Yoksulluk İçimizde adlı kitapta iki farklı karakterin ruh halini de yazarın tahlili üzerinden takip ediyoruz. Yazar, bunu yaparken karakterler arasındaki diyalogların arasına yeri geldiğinde uzun açıklamalar, yeri geldiğinde betimlemeler, yeri geldiğinde öznel yorumlar, yeri geldiğinde yan karakterlerin cümlelerini ekleyerek modernleşmenin getirdiği olumsuzlukları yansıtmaya çalışıyor, çünkü kurgusunun temeli bu. Bu açıklamalarının çoğunda yüklemi olmayan net cümleler kullanan yazar, betimlemelerinde de devrik cümleler kullanıyor. Satır aralarında hikayenin yazıldığı 80’li yılları da anlatan yazar, diyalogları kurarken sorulmayan sorulara sorulmuş gibi cevap veriyor, öznel yorumlarda bulunuyordu. Bu alışık olmadığımız bir hikaye türü tekniğiydi diyebilirim.

Mustafa Kutlu, Yoksulluk İçimizde ile ince mesajlar veriyor

Yazar ön planda “yeter ki işim olsun” mantığıyla yani maddi bir kaygıyla işe giren bir kadın karakter ile maddi imkansızlıklar içerisinde büyüyen bir erkek karakterin zengin oluşunu anlatıyor diyebilirdik: ancak yoksulluk, sadece diğer insanlardan daha az şeye sahip olmak demek değildi. Yaşamın temel gereksinimlerinden olan güven, inanç, samimiyet gibi konularda da insanoğlu yoksul olabilirdi. Yani yazar diğer hikayelerinde kullandığı teknik gibi ön planda ekonomik yetersizlikleri işliyor gözüküyordu ancak arka planda daha çok insanoğlunun kendi iç muhasebesini tutturamaması sonucu girdiği psikolojik durumu aktarmaya çalışıyordu. Zaten okurken ele alınan konular ilk başta anlaşılması çok kolay konular gibiydi, sonu tahmin edilebilir türdendi ancak okudukça önümüzde duran konuların okuyucuyu farklı düşüncelere, sürekli sorular sorarak görülenin arkasındaki görülmeyeni aramaya teşvik ettiğini anlıyorduk.

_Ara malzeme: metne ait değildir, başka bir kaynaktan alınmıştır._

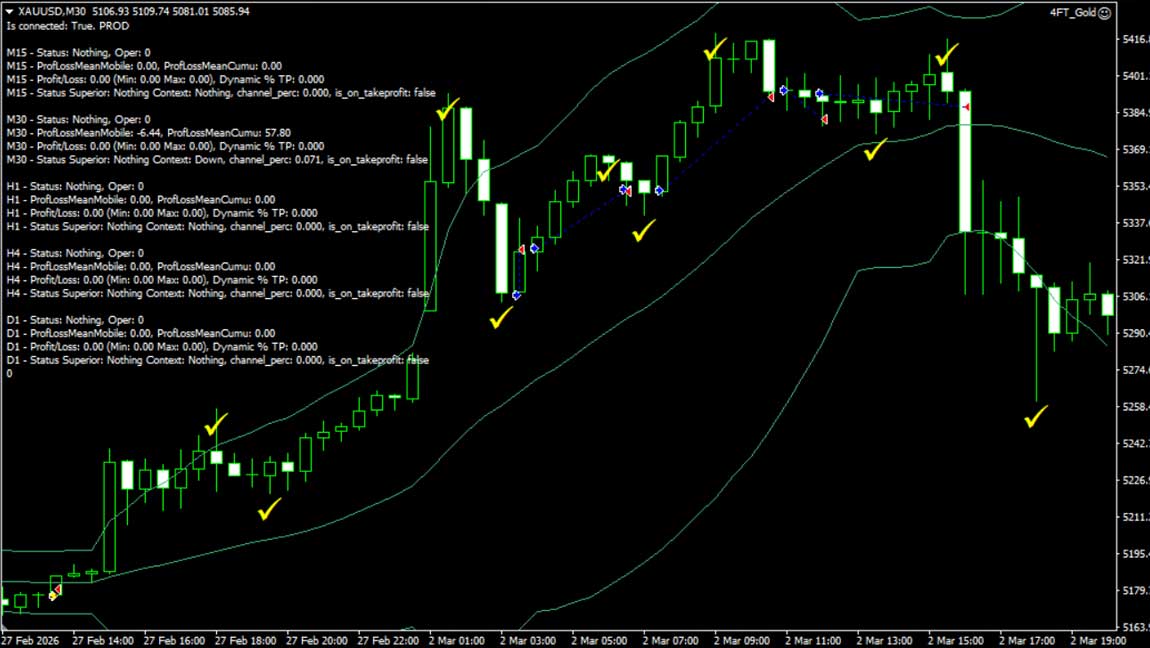Screen dimensions: 1150x648
Task: Open the symbol dropdown arrow beside XAUUSD,M30
Action: (8, 10)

Mesela “Hayatım her gün kazandığım yeni yalnızlıklarla zenginleşiyor.” (s. 55) diyor Yoksulluk İçimizde adlı kitabında yazar; bunu neden diyor? İş hayatında yükselmesine, para kazanmasına, zengin olmasına, çevresini istediği/istemediği her türden insanın doldurmasına rağmen veya iş bulmasına, iş hayatına atılmasına, işini yapmasına rağmen şunu göstermek istiyordu: bu halde, bir insan nasıl yalnız olabilirdi? Günden güne yalnızlığı artıyordu ancak insanoğlu farkına varamıyordu. Farklı bir bakış açısıyla yazar “Ölüme ağlama. Kalbe bak. Hata ve isyan ile pişman, ibadet ve taat ile neşveli değilsen zaten ölüsün.” (s. 17) diyordu. Yine makyajıyla kendini daha iyi hisseden kadın hakkında ise “… yüzü, sürülen boyalardan manasını, değil tabii halini, yani göz gözlüğünü, ağız ağızlığını kaybetmiş …” (s. 67) tespitinde bulunuyordu.

Yoksulluk içimizde adlı kitabında yazarımız aslında modern hayatın getirdiği en önemli sorunlardan birine dikkati çekiyor: günden güne maddeye bulaşan, maddenin emrine giren insanoğlunun asla mutlu olamayacağı gerçeğine… Eserde, karakterlerimiz Süheyla ve Engin arasında yaşanan ilişkinin bitmesi sonrası her ikisinde yaşanan değişim üzerinde duruluyor: gerçeği tüm çıplaklığı ile görüp dine yönelen ancak madde ile mana arasında sıkışıp kalan bir kadın ile maddenin insanı mutlu edeceğini düşünen ve bu yolu tercih eden ancak geçmişine dönüp kendini bu girdaptan kurtarmaya çalışan Engin karakterini okuyoruz. Bir süre okuduktan sonra belki de bu iki karakter üzerinden kendi hayatımızda veya çevremizde izler görmeye başlıyoruz.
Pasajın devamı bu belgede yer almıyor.